Mama dearly loved to fish.  She would sit for hours in one place and while others were running up and down the bank she would catch the fish (always using those squirming worms).  It never made any difference how busy she was in the garden or yard.  Just mention fishing and out she went to dig worms.  Sometimes we went to Beaver Ford each P.M.  It was fun to watch her and Aunt Ester sitting quietly, talking very low and fishing for hours.

I guess the cutest thing she did was wearing her bonnets (she had many bonnets of every description).  She said they shaded her eyes.  Sometimes you could hardly see that little face of hers, snuggled in that little bonnet.
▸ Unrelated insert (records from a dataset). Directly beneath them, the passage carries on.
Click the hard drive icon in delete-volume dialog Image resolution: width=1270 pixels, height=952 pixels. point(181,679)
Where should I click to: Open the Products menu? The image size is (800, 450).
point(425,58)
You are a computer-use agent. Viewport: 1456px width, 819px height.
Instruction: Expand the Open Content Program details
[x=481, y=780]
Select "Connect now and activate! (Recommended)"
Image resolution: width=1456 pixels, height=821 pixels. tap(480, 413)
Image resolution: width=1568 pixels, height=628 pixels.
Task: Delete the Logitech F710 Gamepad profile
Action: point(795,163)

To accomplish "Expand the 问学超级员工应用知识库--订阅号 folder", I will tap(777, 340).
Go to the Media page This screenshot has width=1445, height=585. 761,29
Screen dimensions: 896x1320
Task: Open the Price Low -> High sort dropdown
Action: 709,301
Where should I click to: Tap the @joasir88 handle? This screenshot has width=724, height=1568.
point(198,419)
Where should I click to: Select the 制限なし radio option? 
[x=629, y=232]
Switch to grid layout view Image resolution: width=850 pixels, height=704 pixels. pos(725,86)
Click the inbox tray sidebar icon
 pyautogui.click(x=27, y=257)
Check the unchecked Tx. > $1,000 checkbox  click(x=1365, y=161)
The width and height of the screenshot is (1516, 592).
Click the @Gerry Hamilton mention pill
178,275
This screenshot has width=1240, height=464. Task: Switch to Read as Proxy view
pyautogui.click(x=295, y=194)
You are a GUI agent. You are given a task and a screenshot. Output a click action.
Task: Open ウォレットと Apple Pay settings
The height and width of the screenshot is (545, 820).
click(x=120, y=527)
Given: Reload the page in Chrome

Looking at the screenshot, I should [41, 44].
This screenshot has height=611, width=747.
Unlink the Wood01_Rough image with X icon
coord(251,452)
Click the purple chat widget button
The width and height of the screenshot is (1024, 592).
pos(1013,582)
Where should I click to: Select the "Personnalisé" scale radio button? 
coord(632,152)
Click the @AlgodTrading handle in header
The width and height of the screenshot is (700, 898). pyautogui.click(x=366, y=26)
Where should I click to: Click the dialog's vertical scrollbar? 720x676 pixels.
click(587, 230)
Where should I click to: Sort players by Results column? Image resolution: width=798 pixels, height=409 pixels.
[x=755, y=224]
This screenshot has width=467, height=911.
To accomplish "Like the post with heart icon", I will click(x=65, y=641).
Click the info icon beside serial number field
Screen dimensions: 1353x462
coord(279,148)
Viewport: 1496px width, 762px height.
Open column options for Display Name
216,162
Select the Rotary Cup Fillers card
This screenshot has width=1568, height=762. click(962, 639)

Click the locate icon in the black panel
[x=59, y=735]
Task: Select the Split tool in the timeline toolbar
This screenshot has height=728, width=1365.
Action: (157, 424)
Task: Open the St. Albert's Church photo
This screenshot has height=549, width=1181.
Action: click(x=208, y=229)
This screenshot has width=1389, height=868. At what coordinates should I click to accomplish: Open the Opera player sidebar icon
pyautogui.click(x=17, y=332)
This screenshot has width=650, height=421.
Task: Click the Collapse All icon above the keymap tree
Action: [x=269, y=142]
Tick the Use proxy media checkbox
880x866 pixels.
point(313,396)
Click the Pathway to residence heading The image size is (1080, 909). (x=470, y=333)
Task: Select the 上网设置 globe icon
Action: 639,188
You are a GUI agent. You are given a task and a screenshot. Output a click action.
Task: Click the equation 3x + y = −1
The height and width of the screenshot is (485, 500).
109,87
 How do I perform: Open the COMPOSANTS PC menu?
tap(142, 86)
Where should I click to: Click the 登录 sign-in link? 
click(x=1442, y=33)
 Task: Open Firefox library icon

Mama never had but one bad habit according to me (she used snuff) but one would have to be a very observing person to see her using it.  She was very neat and clean with it.  It always fell my duty to buy it for her and oh how I hated it.  It embarrassed me to have to ask for it and usually Mr. Neal the Groceryman would see me looking in that direction and he knew-- so when I got home there it was.  She never told me when she was out.  I knew though because she seemed nervous.  The bottle or snuff can always sat on the mantle.

My mother never believed in telling a story for anyone.  Sometimes we would want her to tell someone we were not home or some other little discrete lie but she wouldn’t.  When someone from the store where Papa worked called for Papa (even if he was supposed to be at the business), she would not story for him.  She said she couldn’t make herself misrepresent.  That was one of the traits I admired in her.

When Mama’s children were in public school, she always stood behind their teacher.  She never allowed the children to come home with tales about their teachers.  They did not have PTA’s in those days. It was called S.I.A.  About every three months they had a money-making project.  Many didn’t have time to go but she always sent something for them to sell.  Usually a big fat hen, or turkey or such.

Mama was always concerned when any of her children were sick.  She couldn’t do enough for them.  Her little hands were rough from her garden and yard work but they would feel so good and gentle when she rubbed our heads or held our wrists to see if we had fever.  Always helped to get us well quicker.

Mama always had money for little things she wanted extra.  Usually the chicken kept her in money and she was so generous even begged us to take what we needed when we ran out of money ourselves.

One thing my mother never did was play games. She didn’t mind her children playing games- even buying them when we wanted to but she would do her hand work instead.